In this case, since it can be escaped through the gap 5 from the beginning, it is possible to prevent such a mold from being damaged. In this method, the pressure is adjusted by burrs, so it is desirable to use a plastic base material having a weight slightly higher than the target weight.

[0041]

According to the present invention, when a large number of molded articles are taken, even if the volume of the cavities varies slightly between the cavities, the cavities between the cavities do not have to be corrected without performing a complicated work in advance. It is possible to suppress variations in the internal pressure of the resin due to variations in volume and variations in weight between the plastic base materials, and it is possible to suppress variations in surface accuracy of molded products and improve yield.

[Brief description of drawings]

FIG. 1 is a cross-sectional view showing a structure of a plastic base material.

FIG. 2 is a cross-sectional view showing a structure of a molding die of a comparative example.

FIG. 3 is a diagram showing changes in mold temperature and changes in resin generated pressure in a cavity from insertion of a plastic base material of a comparative example to removal of a molded product.

FIG. 4 is a cross-sectional view showing the structure of a molding die according to an embodiment of the present invention.

5 is a diagram showing a state in which a pressure drop in the cavity is caused by the gap shown in FIG.

FIG. 6 is a sectional view showing a structure of a molding die applicable to the present invention.

FIG. 7 is a sectional view showing a structure of a molding die applicable to the present invention.

[Explanation of symbols] 1 plastic base material 2, 3 mold 4 cavity 4a mirror surface 5, 5a, 5b gap

 ─────────────────────────────────────────────────── ─── Continued Front Page (72) Inventor Jun Watanabe 1-3-6 Nakamagome, Ota-ku, Tokyo Inside Ricoh Co., Ltd.

Claims (6)

[Claims] 1. A cavity in which a plastic base material having a substantially final shape has at least one or more cavities and which has the same or substantially the same volume as the plastic base material of a mold having at least one or more mirror surfaces. , The mold is clamped, heated to a temperature above the glass transition temperature of the plastic base material, the mirror surface is transferred by the resin internal pressure generated from the plastic base material, and then gradually cooled to thermally deform the plastic base material.
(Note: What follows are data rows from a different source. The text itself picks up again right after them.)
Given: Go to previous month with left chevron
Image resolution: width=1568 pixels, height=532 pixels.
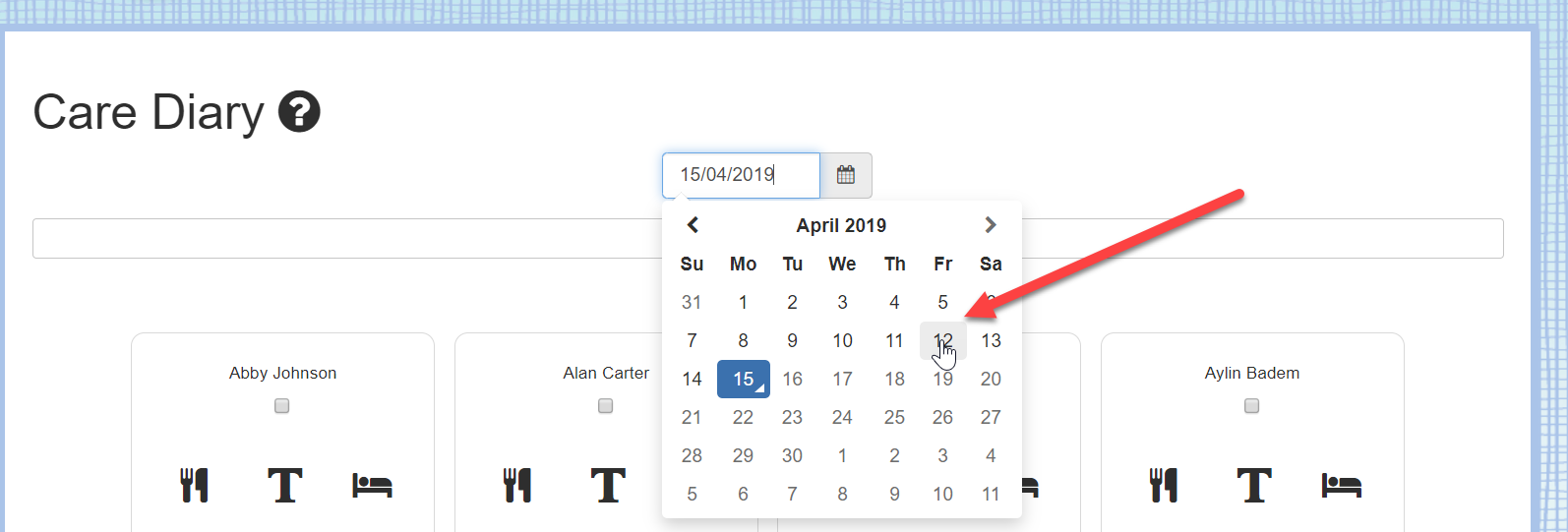Looking at the screenshot, I should 693,225.
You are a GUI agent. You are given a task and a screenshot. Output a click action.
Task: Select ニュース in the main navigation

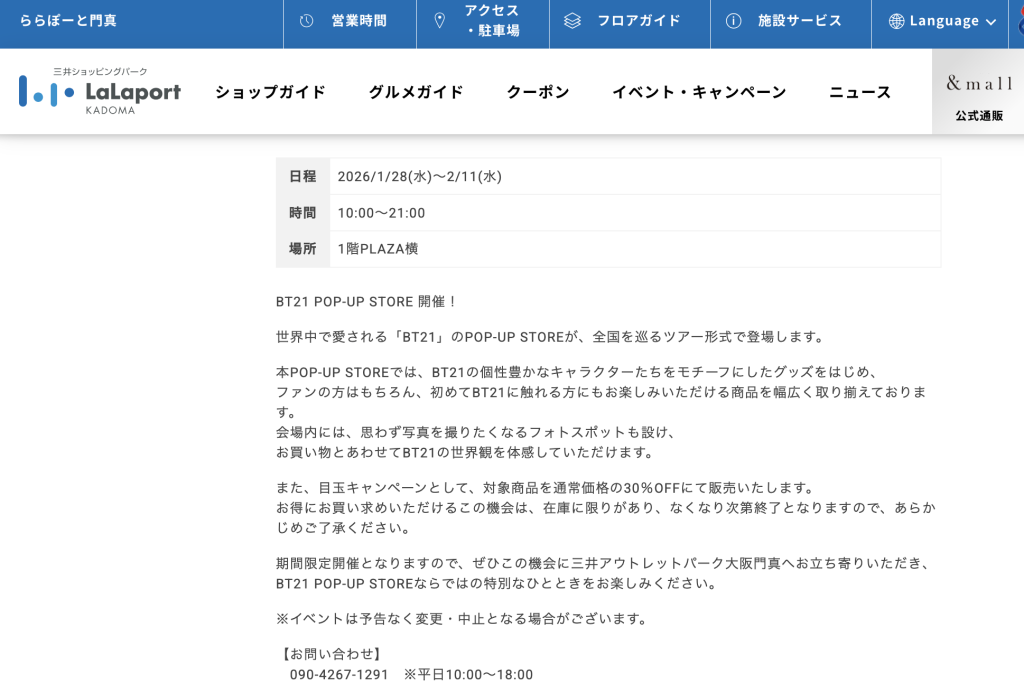coord(860,92)
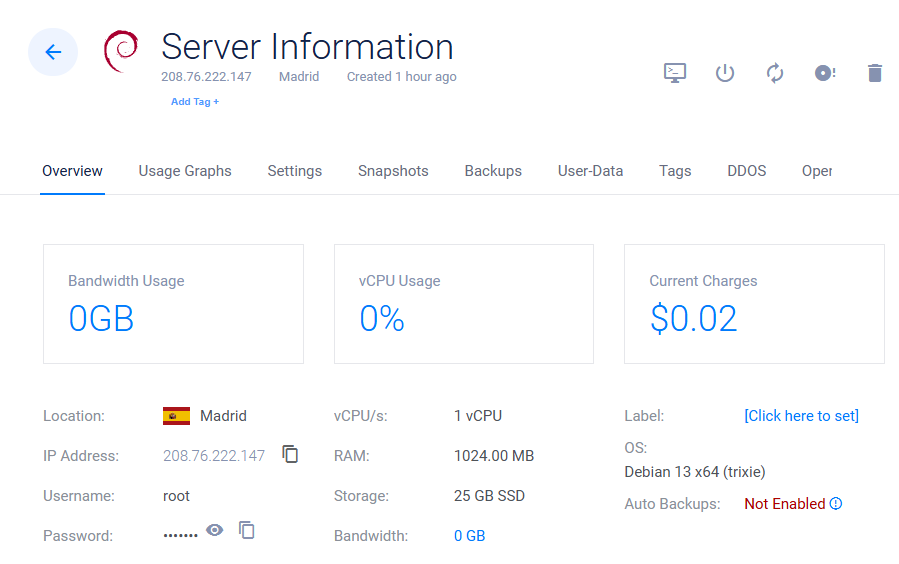This screenshot has width=899, height=564.
Task: Click the power stop server icon
Action: click(725, 73)

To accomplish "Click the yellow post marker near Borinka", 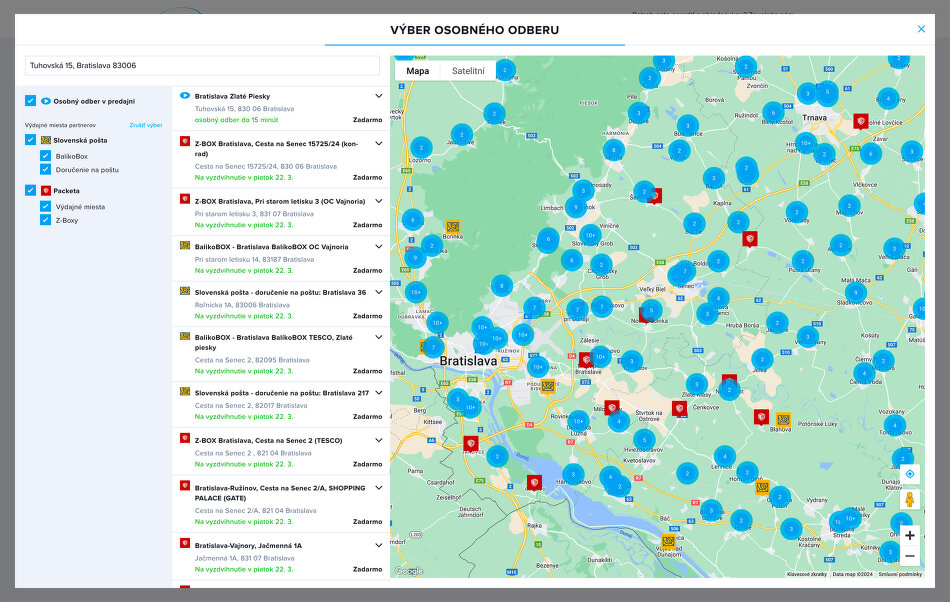I will 452,227.
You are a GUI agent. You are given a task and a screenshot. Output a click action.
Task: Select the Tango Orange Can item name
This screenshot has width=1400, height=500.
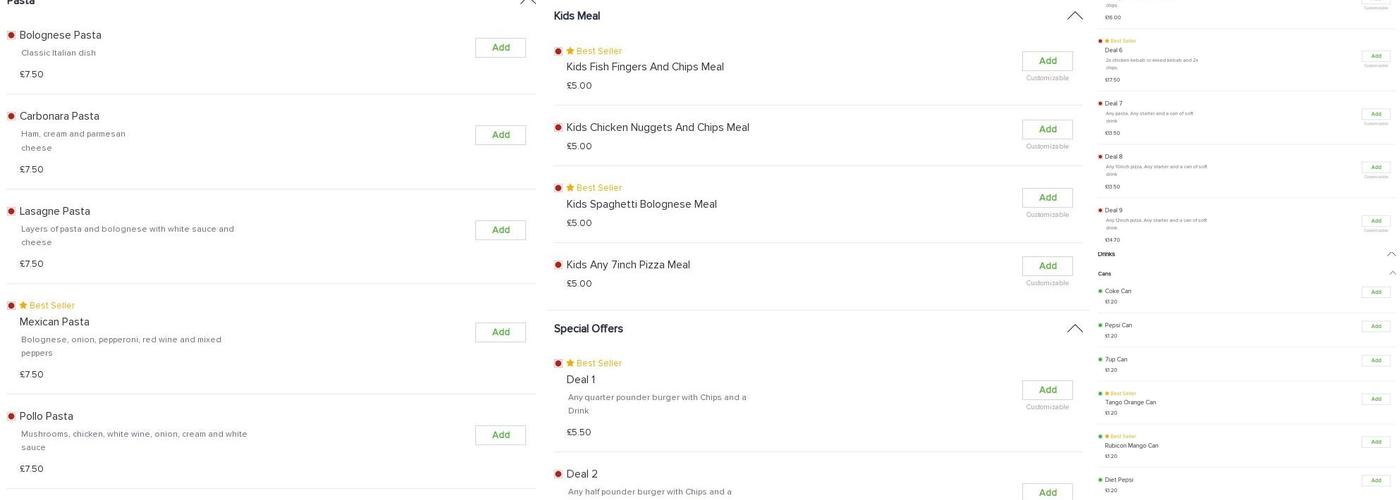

In a molding die for a plastic molded product, which is opened below the temperature and when the pressure in the cavity becomes the same or approximately the same as the atmospheric pressure to take out the molded product, depending on the resin internal pressure and the resin temperature above the glass transition temperature. A molding die, characterized in that a gap for advancing burrs is provided in a part of the cavity. 2. The width of the gap is 10 μm or more and 500 μm
The molding die according to claim 1, which is in the following range. 3. The volume of the gap is 0.
The molding die according to claim 1, which is in a range of from 05% to 0.3%. 4. The molding die according to claim 1, wherein the gap is provided on a mold opening surface. 5. The molding die according to claim 1, wherein the gap is provided in a direction perpendicular to the mold opening surface and in a direction adjacent to the mirror surface. 6. The heating temperature is lowered when the weight of the plastic base material having the substantially final shape is smaller than the target weight, and the heating temperature is lowered when the weight of the plastic base material having the substantially final shape is larger than the target weight. The molding die according to any one of claims 1 to 5, further comprising heating temperature control means for raising the temperature.